In its decision the Court of Appeal essentially decided that separate guidance, in addition to pre-existing court practice directions regulating the provision of expert evidence before the tribunal, was unnecessary. There is a tone of bafflement in the judgment as to what the Upper Tribunal were actually trying to achieve.
“I respectfully question whether it was ever going to work very well. The UT itself emphasised the limited assistance the expert evidence provided on the three questions it originally identified. In my view, medical evidence will usually have to be so case-specific that it is unlikely that generalised formulations by the UT or a court will ultimately provide much of a substitute for instruction of experts who examine the individual in question and provide what assistance they properly can within the area of their expertise, following the approach set out in the Practice Direction.” 

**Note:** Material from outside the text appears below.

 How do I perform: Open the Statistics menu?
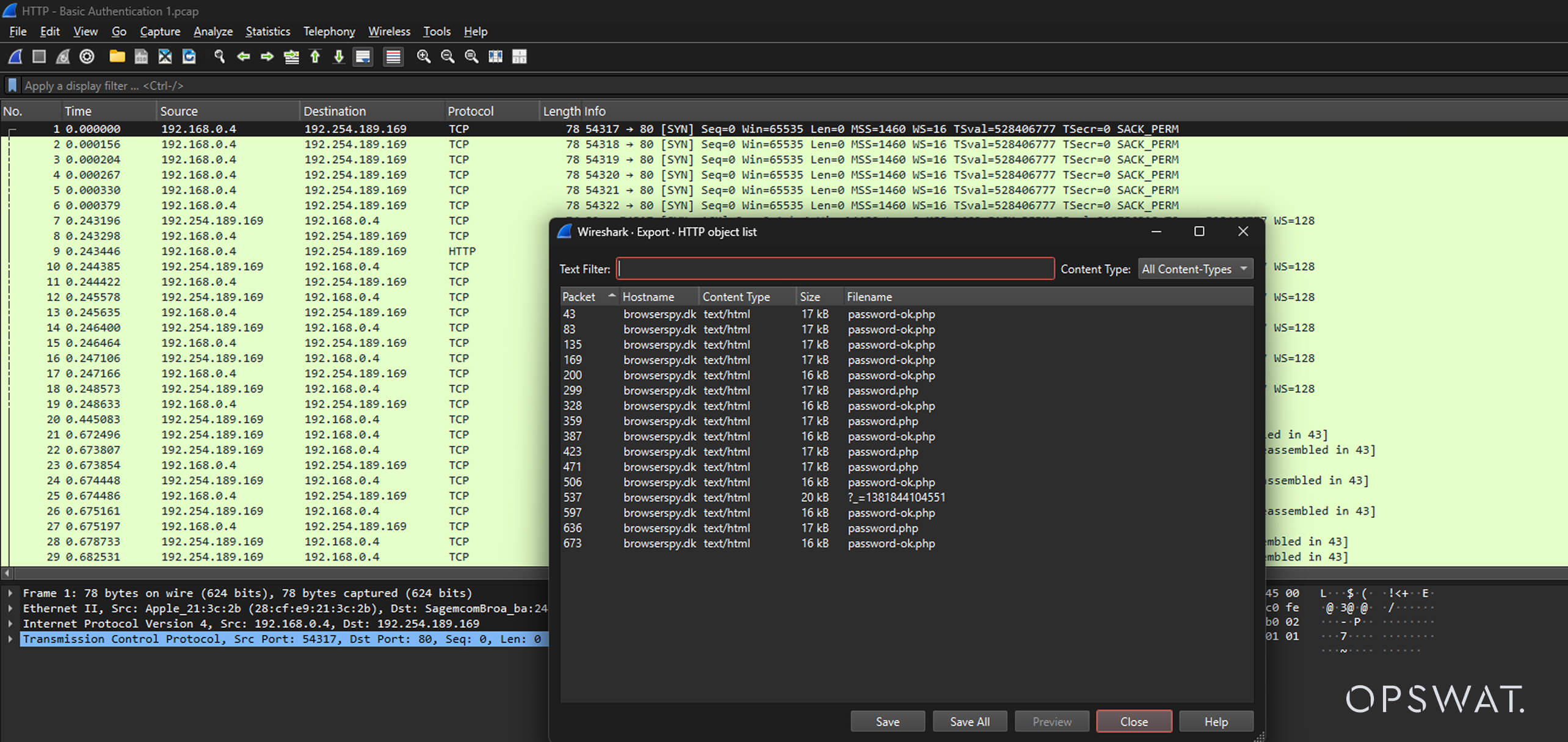tap(267, 31)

And with a massive legal shrug the Court of Appeal rendered the Upper Tribunal’s 122-page effort worthless:
“In my judgment, the guidelines issued by the UT … should be treated as of no effect”
What of KV?
However, the Court of Appeal decided, by a majority, to uphold the Upper Tribunal’s finding that KV had “allowed himself to be anaesthetised and then branded with a hot metal rod”. The findings of the Upper Tribunal were within the range of legally permissible outcomes from the evidence presented.

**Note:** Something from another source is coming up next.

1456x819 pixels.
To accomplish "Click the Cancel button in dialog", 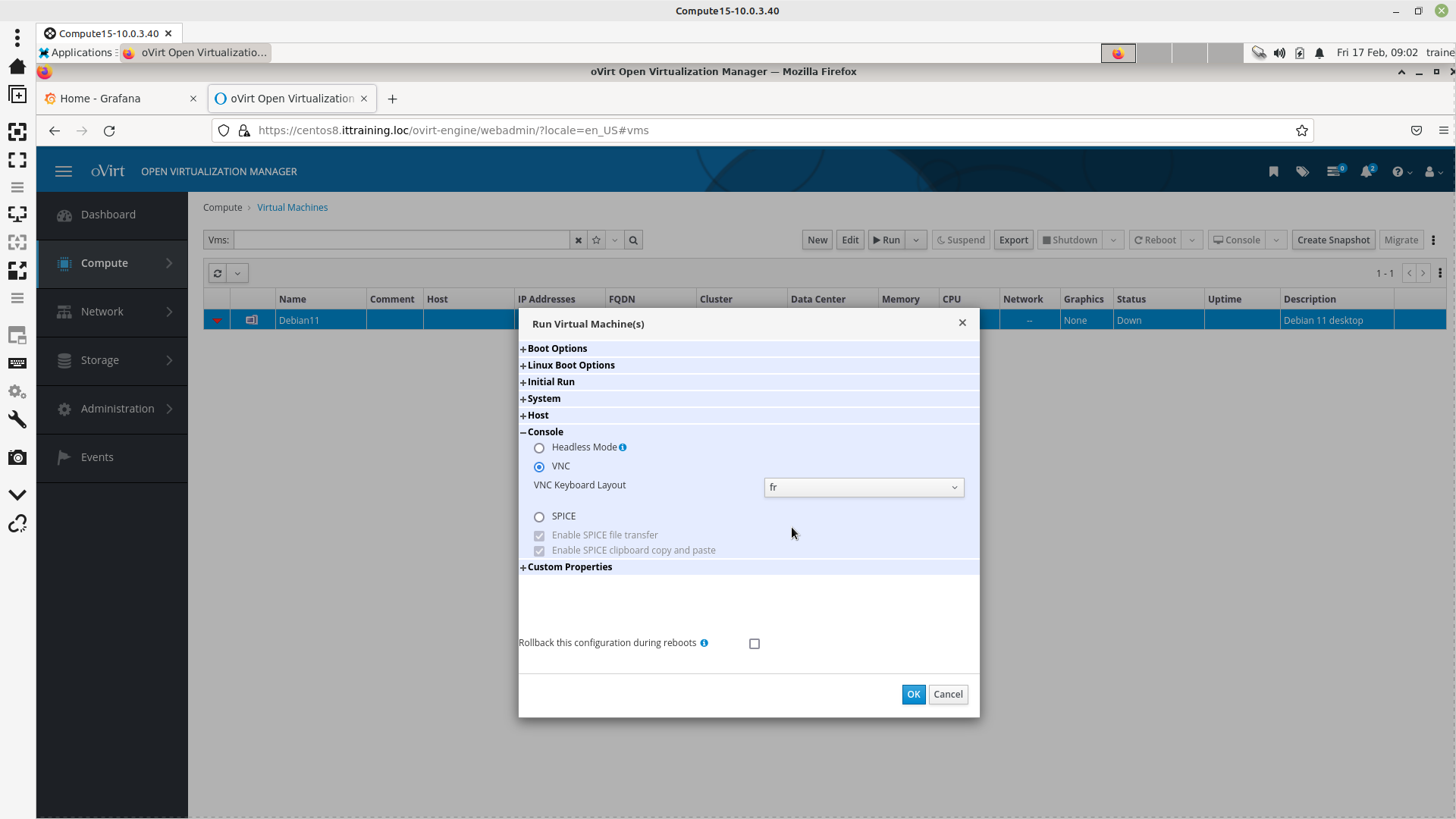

These conclusions meet with unusually heavy and sustained criticism in a brilliant dissent from Elias LJ, who dismantles the findings made by the Upper Tribunal’s [paragraphs 102-117], exposing some significant holes in the evidence presented. He starts with a reality check:
“In my view very considerable weight should be given to the fact that injuries which are [self-inflicted] are likely to be extremely rare. An individual is highly unlikely to want to suffer the continuing pain and discomfort resulting from self-inflicted harm, even if he is anaesthetised when the harm is inflicted. Moreover, the possibility that the injuries may have been sustained in this way is even less likely in circumstances where the applicant would have needed to be anaesthetised. This would in all probability have required the clandestine co-operation of a qualified doctor who would have had to be willing to act in breach of the most fundamental medical and ethical standards, and who had access to the relevant medical equipment.”
Elias LJ also had particular difficulty with the issue of the two sets of scars – one set to the back, the other to the arms – which were of a different appearance:
“In my view it is bordering on the fanciful to believe that if these burns were SIBP, they would have been inflicted on more than one occasion. The scars on the back were so placed that they were only compatible with SIBP or torture; on the assumption that they were [self-inflicted], why would the appellant willingly undergo further burning on his arms on a different occasion?”

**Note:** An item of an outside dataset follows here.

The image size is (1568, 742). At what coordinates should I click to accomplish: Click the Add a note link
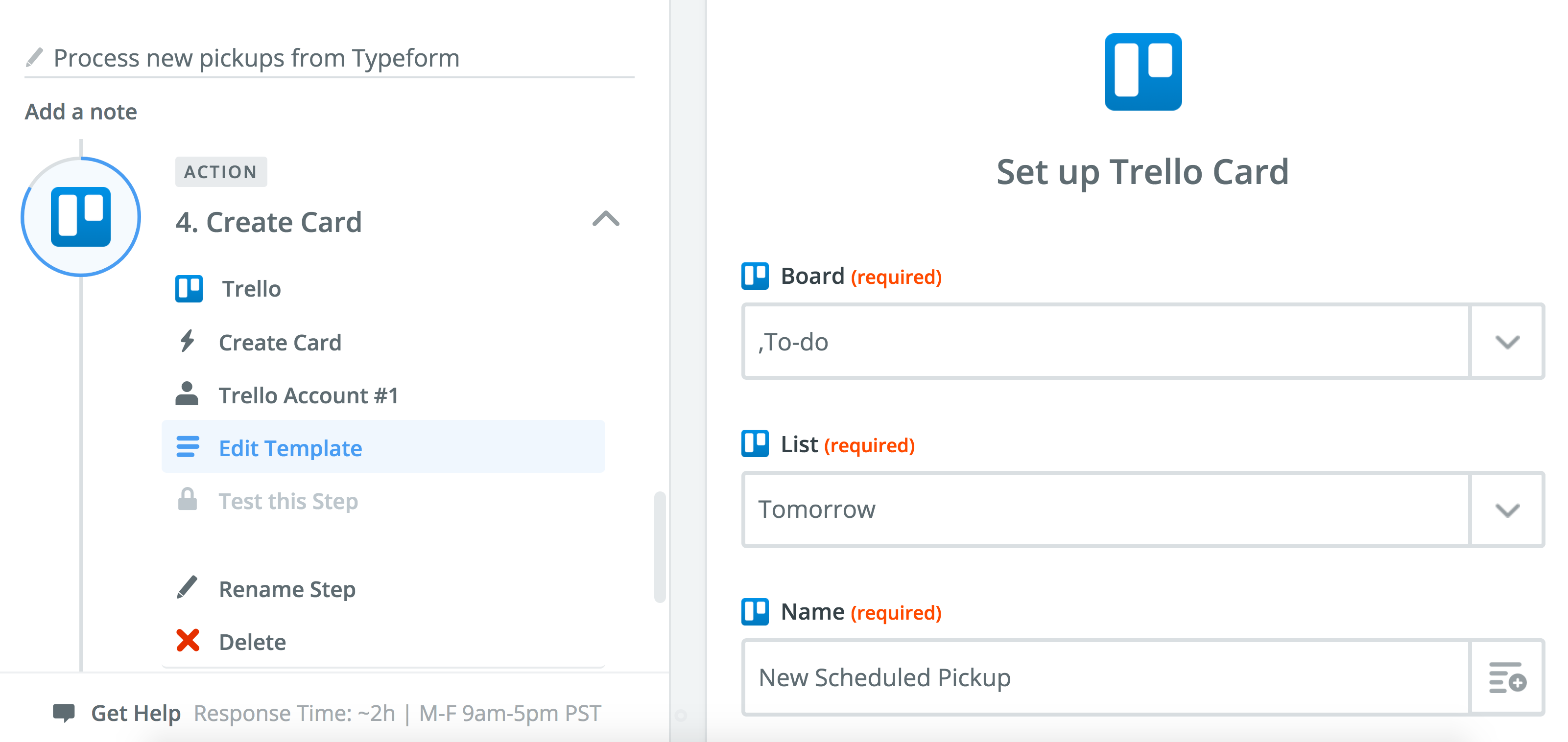[x=81, y=112]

The dissent concludes that
“the evidence needed to be particularly robust to justify such an unlikely conclusion. In my view it was not.”
This will be cold comfort to KV, whose life will have no doubt been defined for the past six or so years by the twists and turns of this litigation. He is left demeaned and branded once more, with a powerful – but legally empty – dissent from a Court of Appeal judge, highlighting the significant deficiencies in the case against him.